Chancellor accused of starving public services while prioritising 'tax cuts for the wealthy'

Schools will pay lower national insurance contributions on behalf of their staff after the chancellor announced a cut to rates, but leaders have slammed his “mini budget” for including no extra cash injection for education.

Chancellor Kwasi Kwarteng also pledged new legislation to force unions to put pay offers to a vote of members, which he said would “ensure strikes can only be called once negotiations have genuinely broken down”. No further details have been announced.

Kwarteng confirmed today the government is reversing the 1.25 percentage point increase in national insurance that came into effect in April. The increase, dubbed the “health and social care levy”, was meant to raise more funding for the NHS.

The government estimated the levy would cost schools about £300 million a year. Schools and other public sector bodies were given money to fund the increase in last year’s spending review settlement. The Treasury has confirmed that money will not be clawed back this year, but it is unclear what will happen in future years.

Budget includes no school funding increase

But aside from a decrease in NI contributions and access to a £2.1 billion fund for public bodies to invest in energy efficiency and renewable heating, there was no sign of any further financial help for education.

This is despite the budget allocating billions reducing personal tax, abolishing the 45p rate of tax for the highest earners, cancelling planned rises in corporation tax and abolishing the cap on bankers’ bonuses.

Ministers announced earlier this week that they will limit energy bills paid by schools from October, which they said would save a school with a £10,000-a-month bill about £4,000.

But school leaders criticised the package for only covering six months, with the support due to be reviewed in three months’ time.
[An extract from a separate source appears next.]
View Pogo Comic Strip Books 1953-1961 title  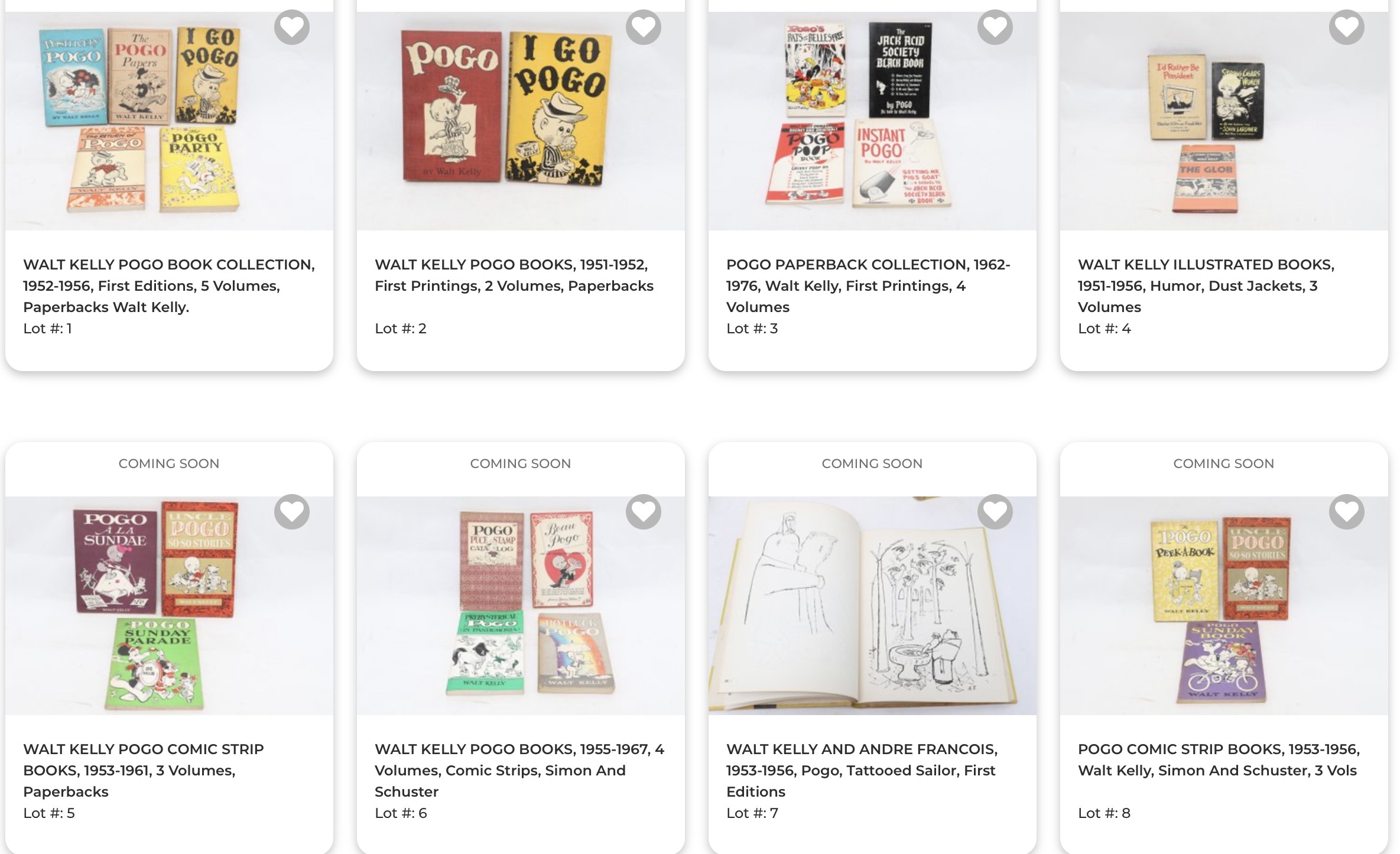[144, 770]
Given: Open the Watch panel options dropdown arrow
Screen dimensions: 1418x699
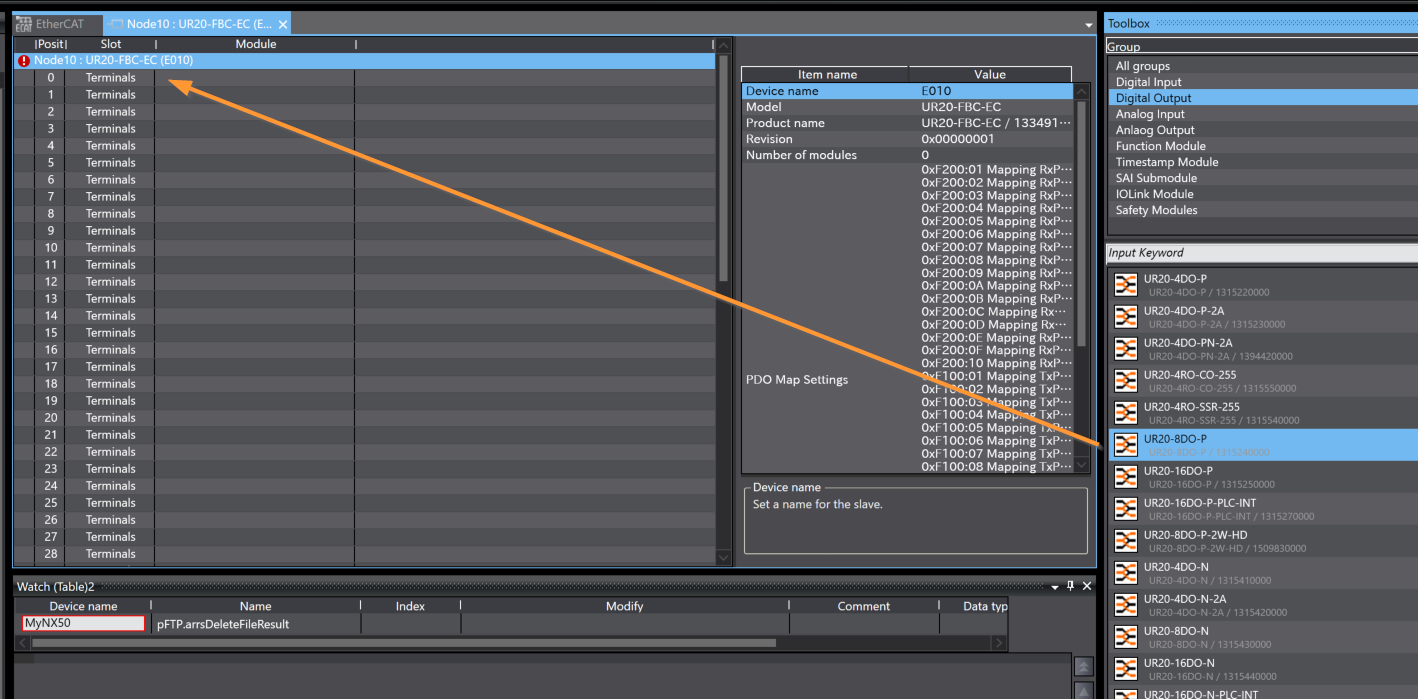Looking at the screenshot, I should pyautogui.click(x=1054, y=587).
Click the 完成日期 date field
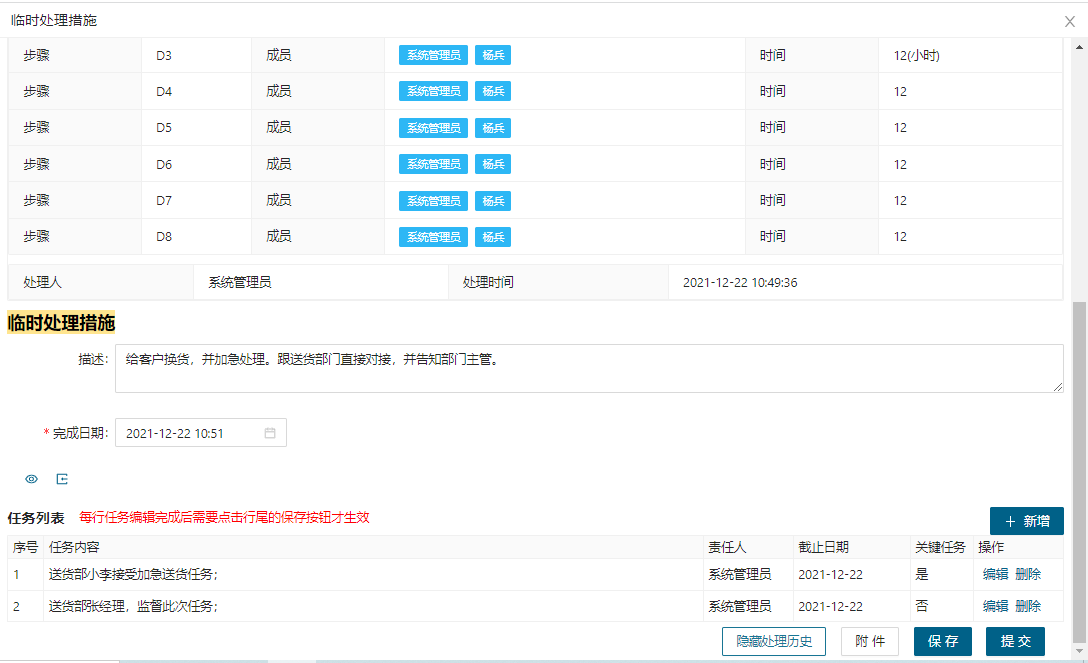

It followed warnings that some schools faced up to a 500 per cent hike in energy bills.

Geoff Barton, general secretary of the ASCL leaders’ union said the government had “given away billions of pounds to promote growth, but not a penny for education”.

‘Some schools may no longer be viable’

He pointed out schools faced “huge extra costs” from national pay awards “for which there is no additional funding, and energy bills, which the government’s support scheme only partially addresses”.

“They simply do not have the money to afford these costs. Without urgent financial support from the government, it is likely that there will be deep cuts to provision and the risk of a decline in educational standards.

“Some schools, particularly small primaries, may no longer be financially viable. It is inevitable that we will see larger class sizes, cuts to subject options and pastoral support, school trips cancelled, extra-curricular programmes scrapped, and widespread job losses.”

Covid spending masks budget
Dr Mary Bousted

Dr Mary Bousted, joint general secretary of the National Education Union, said the government was “electing to starve public services of investment and cut public sector pay whilst wasting billions on tax cuts for the wealthy and lifting the cap on bankers’ bonuses”.

“These measures will not provide the economic growth we need, and it is simply unjustified to claim that real-terms pay cuts for public sector workers are needed to keep inflation down.”

Unions also criticised the measures announced on strikes.

Paul Whiteman, general secretary of the NAHT leaders’ union, called the proposed legislation “needless and unnecessary”.

“Trade unions are already subject to stringent laws. Government should be focused on resolving the issues that cause dissatisfaction amongst workers rather than removing their ability to object.”